1. Recognize that research is a fundamental part of decision-making.

In reality, your ability to make a thoughtful decision is dependent upon the quality of the information you have. Therefore, a good research process should be an integral part of a decision-making framework. But keep in mind: “Research” is an umbrella term for a whole series of tricky steps that needs to be carefully navigated and thoughtfully completed. Break down your research so it’s manageable and organized.

2. Be aware that we are all flawed thinkers.
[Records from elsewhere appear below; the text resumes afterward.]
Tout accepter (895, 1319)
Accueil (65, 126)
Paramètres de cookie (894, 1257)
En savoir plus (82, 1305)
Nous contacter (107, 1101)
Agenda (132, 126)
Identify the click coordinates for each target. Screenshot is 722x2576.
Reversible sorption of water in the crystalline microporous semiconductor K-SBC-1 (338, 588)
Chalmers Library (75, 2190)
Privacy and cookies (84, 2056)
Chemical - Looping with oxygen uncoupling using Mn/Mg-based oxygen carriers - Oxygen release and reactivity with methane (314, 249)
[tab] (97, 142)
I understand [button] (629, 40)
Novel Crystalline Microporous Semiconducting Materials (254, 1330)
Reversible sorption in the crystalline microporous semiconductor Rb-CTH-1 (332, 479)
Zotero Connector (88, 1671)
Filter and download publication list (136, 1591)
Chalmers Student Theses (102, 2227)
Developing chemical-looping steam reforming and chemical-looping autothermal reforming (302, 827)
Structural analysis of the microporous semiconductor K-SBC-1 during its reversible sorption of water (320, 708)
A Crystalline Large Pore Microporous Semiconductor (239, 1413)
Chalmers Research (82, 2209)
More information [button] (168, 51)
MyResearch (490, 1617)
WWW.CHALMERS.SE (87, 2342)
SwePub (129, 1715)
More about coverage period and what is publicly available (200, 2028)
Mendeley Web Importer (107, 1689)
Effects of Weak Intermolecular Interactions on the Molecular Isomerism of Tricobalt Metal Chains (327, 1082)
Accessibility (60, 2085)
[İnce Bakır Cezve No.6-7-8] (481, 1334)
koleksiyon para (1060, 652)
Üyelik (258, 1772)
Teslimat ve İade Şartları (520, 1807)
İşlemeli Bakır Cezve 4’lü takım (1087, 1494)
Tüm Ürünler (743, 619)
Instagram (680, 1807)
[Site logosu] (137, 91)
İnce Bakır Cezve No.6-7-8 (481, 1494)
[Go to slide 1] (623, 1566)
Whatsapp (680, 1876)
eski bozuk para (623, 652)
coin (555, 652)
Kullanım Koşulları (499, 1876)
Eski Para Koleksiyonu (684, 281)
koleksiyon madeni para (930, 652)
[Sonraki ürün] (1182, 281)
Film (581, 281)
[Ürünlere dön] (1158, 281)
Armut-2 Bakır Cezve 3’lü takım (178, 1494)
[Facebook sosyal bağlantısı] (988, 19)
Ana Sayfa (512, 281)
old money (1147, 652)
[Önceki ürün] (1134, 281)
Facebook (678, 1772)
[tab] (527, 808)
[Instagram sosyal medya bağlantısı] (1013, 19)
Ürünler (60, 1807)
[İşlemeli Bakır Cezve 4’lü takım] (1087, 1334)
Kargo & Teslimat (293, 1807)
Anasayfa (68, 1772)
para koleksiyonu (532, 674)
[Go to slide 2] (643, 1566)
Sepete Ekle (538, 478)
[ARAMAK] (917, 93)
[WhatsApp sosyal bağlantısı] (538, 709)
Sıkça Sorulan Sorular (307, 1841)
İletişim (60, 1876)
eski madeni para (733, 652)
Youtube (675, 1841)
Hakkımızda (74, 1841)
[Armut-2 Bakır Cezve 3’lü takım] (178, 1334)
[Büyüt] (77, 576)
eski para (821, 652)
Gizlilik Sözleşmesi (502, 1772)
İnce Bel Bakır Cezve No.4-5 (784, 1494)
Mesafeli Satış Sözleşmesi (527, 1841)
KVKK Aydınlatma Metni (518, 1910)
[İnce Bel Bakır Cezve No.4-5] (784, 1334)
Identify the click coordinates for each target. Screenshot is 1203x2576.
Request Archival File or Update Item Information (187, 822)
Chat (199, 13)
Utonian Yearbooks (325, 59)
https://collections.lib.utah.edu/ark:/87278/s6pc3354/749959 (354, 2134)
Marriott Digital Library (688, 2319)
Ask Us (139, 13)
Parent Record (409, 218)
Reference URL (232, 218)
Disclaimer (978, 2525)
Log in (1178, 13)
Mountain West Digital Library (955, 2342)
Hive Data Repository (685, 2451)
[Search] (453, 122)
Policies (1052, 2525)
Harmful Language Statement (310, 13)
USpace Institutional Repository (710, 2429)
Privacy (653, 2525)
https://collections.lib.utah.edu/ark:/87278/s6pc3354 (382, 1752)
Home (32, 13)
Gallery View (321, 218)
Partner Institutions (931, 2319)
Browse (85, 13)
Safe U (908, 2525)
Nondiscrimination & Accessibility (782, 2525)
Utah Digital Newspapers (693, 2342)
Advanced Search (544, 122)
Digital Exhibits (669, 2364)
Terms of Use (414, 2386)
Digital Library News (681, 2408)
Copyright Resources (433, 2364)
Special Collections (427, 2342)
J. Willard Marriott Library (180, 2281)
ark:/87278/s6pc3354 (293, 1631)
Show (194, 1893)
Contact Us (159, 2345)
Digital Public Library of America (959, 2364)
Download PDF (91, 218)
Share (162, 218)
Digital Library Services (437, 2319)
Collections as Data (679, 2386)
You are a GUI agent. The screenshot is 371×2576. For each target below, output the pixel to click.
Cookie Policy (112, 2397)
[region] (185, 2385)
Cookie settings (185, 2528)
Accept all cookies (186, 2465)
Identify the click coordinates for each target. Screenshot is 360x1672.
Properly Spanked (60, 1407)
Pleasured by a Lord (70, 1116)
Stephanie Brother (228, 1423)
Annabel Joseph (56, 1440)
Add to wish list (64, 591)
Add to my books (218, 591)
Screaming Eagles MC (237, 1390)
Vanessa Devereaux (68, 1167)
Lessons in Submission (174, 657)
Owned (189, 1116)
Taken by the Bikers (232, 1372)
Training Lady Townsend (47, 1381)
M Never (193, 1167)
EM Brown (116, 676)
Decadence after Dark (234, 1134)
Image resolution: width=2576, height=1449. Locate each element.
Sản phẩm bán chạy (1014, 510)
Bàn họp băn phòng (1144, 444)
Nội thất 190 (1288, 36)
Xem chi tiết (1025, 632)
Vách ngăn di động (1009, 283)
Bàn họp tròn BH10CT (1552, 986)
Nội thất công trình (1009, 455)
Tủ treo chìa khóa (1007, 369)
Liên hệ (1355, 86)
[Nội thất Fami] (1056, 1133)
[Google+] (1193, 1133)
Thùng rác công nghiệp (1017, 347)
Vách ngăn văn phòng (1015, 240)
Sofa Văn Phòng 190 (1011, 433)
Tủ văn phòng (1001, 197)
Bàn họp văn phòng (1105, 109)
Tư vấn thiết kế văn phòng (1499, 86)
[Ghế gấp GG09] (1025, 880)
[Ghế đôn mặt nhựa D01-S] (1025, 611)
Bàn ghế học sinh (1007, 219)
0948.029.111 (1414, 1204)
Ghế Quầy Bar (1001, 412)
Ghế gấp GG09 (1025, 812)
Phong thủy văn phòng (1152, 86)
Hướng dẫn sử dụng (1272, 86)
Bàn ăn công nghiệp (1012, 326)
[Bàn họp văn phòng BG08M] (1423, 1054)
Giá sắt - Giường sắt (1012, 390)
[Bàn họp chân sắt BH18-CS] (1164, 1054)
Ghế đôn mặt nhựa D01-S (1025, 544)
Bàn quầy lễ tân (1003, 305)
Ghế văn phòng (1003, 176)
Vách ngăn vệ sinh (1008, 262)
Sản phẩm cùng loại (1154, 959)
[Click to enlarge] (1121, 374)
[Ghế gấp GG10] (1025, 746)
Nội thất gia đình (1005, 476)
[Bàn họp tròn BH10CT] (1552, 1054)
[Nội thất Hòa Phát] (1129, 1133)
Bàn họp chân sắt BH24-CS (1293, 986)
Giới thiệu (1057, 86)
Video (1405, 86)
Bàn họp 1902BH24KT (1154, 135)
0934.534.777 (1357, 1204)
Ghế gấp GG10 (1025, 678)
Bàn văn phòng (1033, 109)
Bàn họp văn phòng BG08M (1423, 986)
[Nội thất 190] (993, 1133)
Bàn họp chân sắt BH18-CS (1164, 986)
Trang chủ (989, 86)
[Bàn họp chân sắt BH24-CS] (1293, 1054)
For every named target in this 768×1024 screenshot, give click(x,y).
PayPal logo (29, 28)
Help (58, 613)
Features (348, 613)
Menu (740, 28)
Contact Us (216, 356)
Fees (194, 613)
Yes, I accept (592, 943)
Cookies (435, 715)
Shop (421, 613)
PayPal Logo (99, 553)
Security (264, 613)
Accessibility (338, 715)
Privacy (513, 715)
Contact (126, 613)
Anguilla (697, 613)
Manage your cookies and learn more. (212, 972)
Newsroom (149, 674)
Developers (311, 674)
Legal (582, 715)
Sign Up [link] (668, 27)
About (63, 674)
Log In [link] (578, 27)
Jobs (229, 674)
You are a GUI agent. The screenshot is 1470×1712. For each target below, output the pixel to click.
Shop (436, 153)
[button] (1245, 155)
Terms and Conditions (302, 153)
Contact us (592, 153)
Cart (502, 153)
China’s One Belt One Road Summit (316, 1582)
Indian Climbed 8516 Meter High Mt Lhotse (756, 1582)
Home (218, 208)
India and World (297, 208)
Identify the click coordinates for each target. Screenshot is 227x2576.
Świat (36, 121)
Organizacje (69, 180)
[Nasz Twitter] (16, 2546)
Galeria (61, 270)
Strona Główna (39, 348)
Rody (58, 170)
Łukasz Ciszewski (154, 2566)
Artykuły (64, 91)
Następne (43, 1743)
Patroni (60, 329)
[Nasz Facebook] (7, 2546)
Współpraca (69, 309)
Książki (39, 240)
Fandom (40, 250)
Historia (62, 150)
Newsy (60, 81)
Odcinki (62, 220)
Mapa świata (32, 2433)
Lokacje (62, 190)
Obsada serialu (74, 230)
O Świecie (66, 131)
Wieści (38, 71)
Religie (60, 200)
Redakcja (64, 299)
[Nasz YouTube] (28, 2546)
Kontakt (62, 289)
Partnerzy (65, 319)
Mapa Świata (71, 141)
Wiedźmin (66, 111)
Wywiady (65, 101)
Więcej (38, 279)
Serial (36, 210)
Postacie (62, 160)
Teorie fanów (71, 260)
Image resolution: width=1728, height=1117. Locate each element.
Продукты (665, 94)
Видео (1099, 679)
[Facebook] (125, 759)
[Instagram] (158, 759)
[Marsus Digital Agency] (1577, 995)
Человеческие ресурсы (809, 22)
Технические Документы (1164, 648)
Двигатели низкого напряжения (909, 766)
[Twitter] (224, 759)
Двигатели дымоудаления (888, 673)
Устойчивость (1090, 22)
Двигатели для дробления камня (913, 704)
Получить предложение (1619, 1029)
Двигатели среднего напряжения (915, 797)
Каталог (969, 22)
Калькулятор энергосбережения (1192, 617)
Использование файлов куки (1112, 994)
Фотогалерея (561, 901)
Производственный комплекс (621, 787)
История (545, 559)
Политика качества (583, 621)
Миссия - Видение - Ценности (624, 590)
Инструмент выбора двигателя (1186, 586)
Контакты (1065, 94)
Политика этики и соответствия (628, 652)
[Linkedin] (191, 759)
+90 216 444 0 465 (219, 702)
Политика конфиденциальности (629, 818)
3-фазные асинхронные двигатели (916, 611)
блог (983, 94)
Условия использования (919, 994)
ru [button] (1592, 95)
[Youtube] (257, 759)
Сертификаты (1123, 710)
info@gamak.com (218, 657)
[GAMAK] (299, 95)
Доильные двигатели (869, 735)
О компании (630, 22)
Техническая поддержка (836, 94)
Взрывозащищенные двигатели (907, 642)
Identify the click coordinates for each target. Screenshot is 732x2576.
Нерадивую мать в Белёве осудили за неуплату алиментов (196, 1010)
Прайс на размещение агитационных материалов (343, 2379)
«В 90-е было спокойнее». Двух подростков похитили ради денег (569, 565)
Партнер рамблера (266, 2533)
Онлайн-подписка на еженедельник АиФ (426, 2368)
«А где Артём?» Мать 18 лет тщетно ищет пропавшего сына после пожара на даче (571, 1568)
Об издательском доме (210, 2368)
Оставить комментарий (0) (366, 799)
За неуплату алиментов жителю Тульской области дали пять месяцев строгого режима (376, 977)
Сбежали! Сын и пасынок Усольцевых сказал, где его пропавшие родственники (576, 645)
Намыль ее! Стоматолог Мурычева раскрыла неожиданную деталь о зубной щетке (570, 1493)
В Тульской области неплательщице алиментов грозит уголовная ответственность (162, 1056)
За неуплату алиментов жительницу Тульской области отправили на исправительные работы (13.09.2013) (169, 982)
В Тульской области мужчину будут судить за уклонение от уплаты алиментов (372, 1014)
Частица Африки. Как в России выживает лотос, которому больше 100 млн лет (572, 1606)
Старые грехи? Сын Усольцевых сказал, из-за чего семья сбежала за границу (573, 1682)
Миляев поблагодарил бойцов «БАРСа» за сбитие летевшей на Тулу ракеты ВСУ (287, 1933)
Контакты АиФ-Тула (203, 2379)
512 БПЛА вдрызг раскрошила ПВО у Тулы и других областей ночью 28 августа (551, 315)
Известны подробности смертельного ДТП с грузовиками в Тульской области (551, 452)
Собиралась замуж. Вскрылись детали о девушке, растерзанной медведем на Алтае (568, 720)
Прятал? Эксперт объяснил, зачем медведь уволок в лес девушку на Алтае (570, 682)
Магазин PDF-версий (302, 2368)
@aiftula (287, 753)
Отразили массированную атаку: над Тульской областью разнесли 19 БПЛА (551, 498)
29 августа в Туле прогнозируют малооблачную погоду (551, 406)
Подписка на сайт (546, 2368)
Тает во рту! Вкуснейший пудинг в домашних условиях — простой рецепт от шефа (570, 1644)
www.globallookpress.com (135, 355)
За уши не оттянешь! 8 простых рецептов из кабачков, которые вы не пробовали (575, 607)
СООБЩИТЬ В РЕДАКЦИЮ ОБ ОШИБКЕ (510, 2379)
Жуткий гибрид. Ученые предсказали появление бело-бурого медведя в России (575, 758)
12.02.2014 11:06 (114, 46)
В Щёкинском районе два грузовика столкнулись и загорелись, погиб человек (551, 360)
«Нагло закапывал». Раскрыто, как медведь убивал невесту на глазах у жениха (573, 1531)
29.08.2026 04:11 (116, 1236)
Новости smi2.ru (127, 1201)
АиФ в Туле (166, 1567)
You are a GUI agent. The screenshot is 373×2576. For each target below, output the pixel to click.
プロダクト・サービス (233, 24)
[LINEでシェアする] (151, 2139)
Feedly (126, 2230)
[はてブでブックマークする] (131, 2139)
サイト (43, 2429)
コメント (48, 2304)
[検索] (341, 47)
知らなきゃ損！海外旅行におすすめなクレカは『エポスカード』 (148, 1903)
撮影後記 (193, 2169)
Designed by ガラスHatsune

Much has been written lately about how we are all prey to mental mistakes. Behavioral science research and books like Robert Cialdini’s “Influence: The Psychology of Persuasion” and Daniel Kahneman’s “Thinking, Fast and Slow” explain that we rely on faulty intuition and are swayed by authority and public sentiment. This new research explores the many ways that we allow biases, snap judgments and assumptions to drive our decision-making. Having a heightened awareness that we don’t see the world as it is, but that rather we see it as we are, can help prevent mistakes.

3. Address the critical component of timing by resisting rushing to judgment.

High-stakes decisions deserve time and attention, but often, we’re in such a rush to reach a conclusion that we never really take the time for deep reflection. We’re already over-programmed, answering emails late at night and waking to urgent texts. We struggle with the need to react when we also need to really think.

We all need a way to have a check and balance for bias, and that’s why a thoughtful process focuses on alerting you to disconfirming data. The idea is that when it comes to making big decisions, we deserve the time needed for thoughtful reflection as well as tools for examining both our data and our thinking. Insight doesn’t come from collecting information alone; it comes from brainwork, so slow down and think about the meaning behind the information you are gathering and the work you are doing.

4. Recognize that good decision-making needs a repeatable process that works as a feedback loop.

Not all investigations are linear, nor should they be. At times, you need to be driven back into earlier steps to do more work, collect more data or conduct more analysis.

We can’t control our luck, but we can control our process and, in doing so, make smarter, better decisions.